ANIMATED: Christopher House and Toronto Dance Theatre

 

 

ANIMATED
 
Choreographed by Christopher House
Performers: Yuichiro Inoue, Peter Kelly, Megumi Kokuba, Justin de Luna, Lukas Malkowski, Pulga Muchochoma, James Phillips, Erin Poole, Danah Rosales, Margarita Soria, Christianne Ullmark, Noelle Young
 
Toronto Dance Theatre
Fleck Theatre, Harbourfront, Toronto
November 1-5, 2016

 

REVIEWED BY BEVERLEY DAURIO

For ANIMATED, Christopher House has assembled four fifteen- to twenty-minute works from his repertoire. The pieces, dating back from 2004 to 1984, form a kind of inverted time telescope, both into House’s history as a choreographer, and into aspects of the recent history of modern dance in microcosm.

ANIMATED opens and ends with ensemble pieces. “Martingales” (2004) features a tender social sports theme, with the dancers dressed in thin grey or white jerseys, shorts, and black socks and running shoes. “Martingale” is one of those words rich with multiple meanings and associations. It is a term used in probability; a gambling system where the wagers are doubled; and a leather strap, part of a harness used for limiting a horse’s movement. House subtly mines these meanings.

The movement is casual, sketched and informal and the mood is light yet focused.
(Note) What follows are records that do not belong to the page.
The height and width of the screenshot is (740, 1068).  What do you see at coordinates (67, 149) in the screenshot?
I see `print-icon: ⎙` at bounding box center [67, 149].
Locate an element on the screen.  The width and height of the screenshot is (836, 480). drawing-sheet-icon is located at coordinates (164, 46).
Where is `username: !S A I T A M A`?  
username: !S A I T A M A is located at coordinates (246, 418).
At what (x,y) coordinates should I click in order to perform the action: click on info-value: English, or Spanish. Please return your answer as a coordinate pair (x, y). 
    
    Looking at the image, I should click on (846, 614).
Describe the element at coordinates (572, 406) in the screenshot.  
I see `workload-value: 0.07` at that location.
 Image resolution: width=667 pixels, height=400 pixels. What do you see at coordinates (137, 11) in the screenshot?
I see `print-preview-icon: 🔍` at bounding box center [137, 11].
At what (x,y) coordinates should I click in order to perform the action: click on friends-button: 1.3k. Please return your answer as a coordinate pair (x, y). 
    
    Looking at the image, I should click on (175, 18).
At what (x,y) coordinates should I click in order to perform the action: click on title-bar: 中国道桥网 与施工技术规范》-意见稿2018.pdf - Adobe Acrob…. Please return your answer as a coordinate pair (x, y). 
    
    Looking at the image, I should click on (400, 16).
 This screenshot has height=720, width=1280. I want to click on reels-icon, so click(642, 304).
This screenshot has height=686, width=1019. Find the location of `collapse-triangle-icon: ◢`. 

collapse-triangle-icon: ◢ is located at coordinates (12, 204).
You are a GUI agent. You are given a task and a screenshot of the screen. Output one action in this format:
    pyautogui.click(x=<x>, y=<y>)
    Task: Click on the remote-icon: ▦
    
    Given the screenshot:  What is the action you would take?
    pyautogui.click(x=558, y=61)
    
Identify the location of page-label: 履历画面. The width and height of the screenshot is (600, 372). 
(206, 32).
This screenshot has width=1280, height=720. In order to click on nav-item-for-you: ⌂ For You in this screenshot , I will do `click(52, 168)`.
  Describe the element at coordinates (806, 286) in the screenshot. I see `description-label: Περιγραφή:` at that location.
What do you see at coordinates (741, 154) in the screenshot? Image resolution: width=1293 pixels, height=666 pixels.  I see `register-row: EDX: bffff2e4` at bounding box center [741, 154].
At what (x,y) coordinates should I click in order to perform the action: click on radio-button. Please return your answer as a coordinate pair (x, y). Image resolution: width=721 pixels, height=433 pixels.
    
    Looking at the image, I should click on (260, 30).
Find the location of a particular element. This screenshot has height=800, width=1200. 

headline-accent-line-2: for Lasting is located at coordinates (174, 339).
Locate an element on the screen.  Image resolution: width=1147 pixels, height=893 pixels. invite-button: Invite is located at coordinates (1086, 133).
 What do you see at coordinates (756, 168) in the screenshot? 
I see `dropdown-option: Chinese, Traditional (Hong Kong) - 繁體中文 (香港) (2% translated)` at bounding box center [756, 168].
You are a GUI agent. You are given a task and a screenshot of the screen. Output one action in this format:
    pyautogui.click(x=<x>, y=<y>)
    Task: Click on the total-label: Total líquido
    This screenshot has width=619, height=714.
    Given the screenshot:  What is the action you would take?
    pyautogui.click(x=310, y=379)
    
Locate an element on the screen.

The two “teams” walk about and blend and meld, and the throwing and catching of silver beanbags around and across the stage, though at times speedy and frenetic, never becomes competitive. There is powerful awareness between the dancers, as they run about the stage, at times almost colliding, and they cooperate gently without really connecting. Dance — sometimes social dancing, polka or waltz-like — arises from the milling and wandering like bubbles of art in the dancers’ boiling energy. They are accompanied on stage by composer and musician Thom Gill, whose rumbling, falling and spacey score provides a liquidly lyrical underpinning. At other times the sudden dance is contemporary and sleek, emerging and disappearing, like future memories or the embodiment of fleeting inspiration.

The second piece, “Fjeld” (Norwegian for “barren plateau”) (1990), consists of three segments, each danced to a different work by Arvo Part, each of which were in turn written after German lied, mediaeval motet and sacred chant. Two women dressed like Greek statues dance a deliberate and at times comic duet; a man and a woman perform as if in stately paintings to a simulacrum of middle ages church music; and finally, three men delicately caress, explore and acknowledge each other’s physical and emotional boundaries. The feel of this piece is classical and worshipful of dance and art itself, with a sense of humour.

The third piece, “Colder Ink” (1994), for four dancers (Kokuba, Ullmark, Inoue, de Luna), shifts mood and focus; the clunking, machine-inspired score by Tim Brady drives harder, angular movement that seems to want to escape from the stage, but cannot. Sudden solos emerge from grouped work; animal forms, including rabbits and birds, seem to take shape in the movement and then dissipate.

The last piece, “Animated Shorts” (1984), is an elegantly imagined ensemble work danced amid rough rectangles of light that shift and change in number, size and position. The costumes are flowing, pastel dresses and loose trousers, with a strong modern ethos. The score, by Michael J. Baker, and performed by ARRAYMUSIC, moves in and out of organ music with flavours of bebop and free jazz, including a few cartoonish horn passages that work sonically against the swirls and sensual shifts of the dancers. Every element of movement is sweeping and clear, and feels like the purest of pure dance, Duncan and Graham influenced, distant from any specific message, distant from worry, celebrating joy.

The dancers are wonderfully definitive, sharp, and execute difficult and challenging passages flawlessly throughout. The principal dancers who perform major solos, including Yuichiro Inoue, Megumi Kokuba, Justin de Luna, Pulga Muchochoma, James Phillips, Erin Poole and Christianne Ullmark are constantly impressive.

The intense, precise beauty of this show leads me to ask if pure dance is really, somehow, also political. Is there a politics of concentration, of hard work, of knowing history, of total caring and attention to detail? In these fraught weeks leading up to the disruptive American presidential election, there is something utterly anodyne and settling about watching this ninety-minute show, with its urging to focus, contemplate and sink into the pure, meditative appreciation of brilliant and accomplished art.